Sodomy law
A sodomy law is a law that defines certain sexual acts as crimes. The precise sexual acts meant by the term sodomy are rarely spelled out in the law, but are typically understood and defined by many courts and jurisdictions to include any or all forms of sexual acts that are illegal, illicit, unlawful, unnatural, or immoral. Sodomy typically includes anal sex, oral sex, manual sex, and bestiality. In practice, sodomy laws have rarely been enforced to target against sexual activities between individuals of the opposite sex, and have mostly been used to target against sexual activities between individuals of the same sex.
As of September 2025, 63 countries as well as 3 sub-national jurisdictions have laws that criminalize sexual activity between 2 individuals of the same-sex. In 2006 that number was 92. Laws in 40 of these 62 countries criminalize both male and female same-sex sexual activity. In 11 countries, sexual activity between two individuals of the same-sex is punishable with the death penalty.

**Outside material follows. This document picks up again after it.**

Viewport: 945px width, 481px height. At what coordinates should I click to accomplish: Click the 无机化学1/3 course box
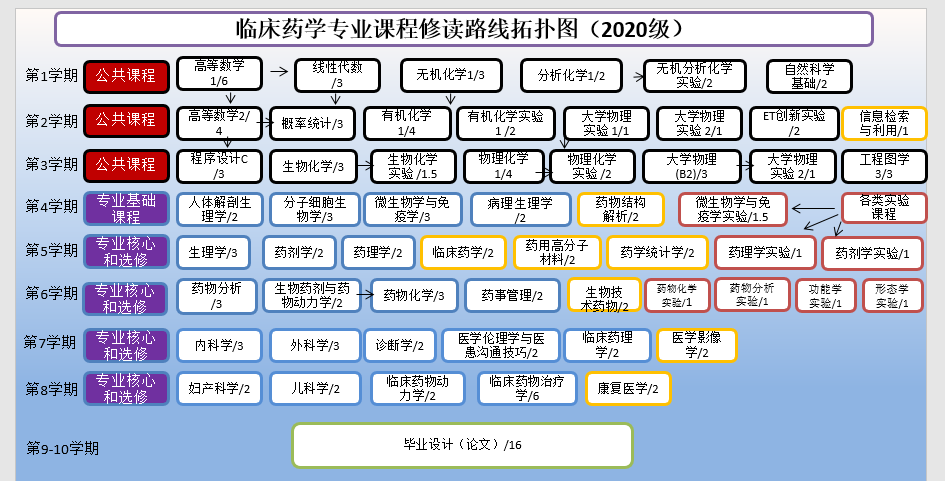pos(450,75)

In 2011, the United Nations Human Rights Council passed an LGBT rights resolution, which was followed up by a report published by the UN Human Rights Commissioner which included scrutiny of the mentioned codes. In March 2022, the Committee on the Elimination of Discrimination against Women found that laws criminalizing consensual same-sex activity between women are a human rights violation. This case, brought by Rosanna Flamer-Caldera, was the first United Nations case to focus on lesbian and bisexual women.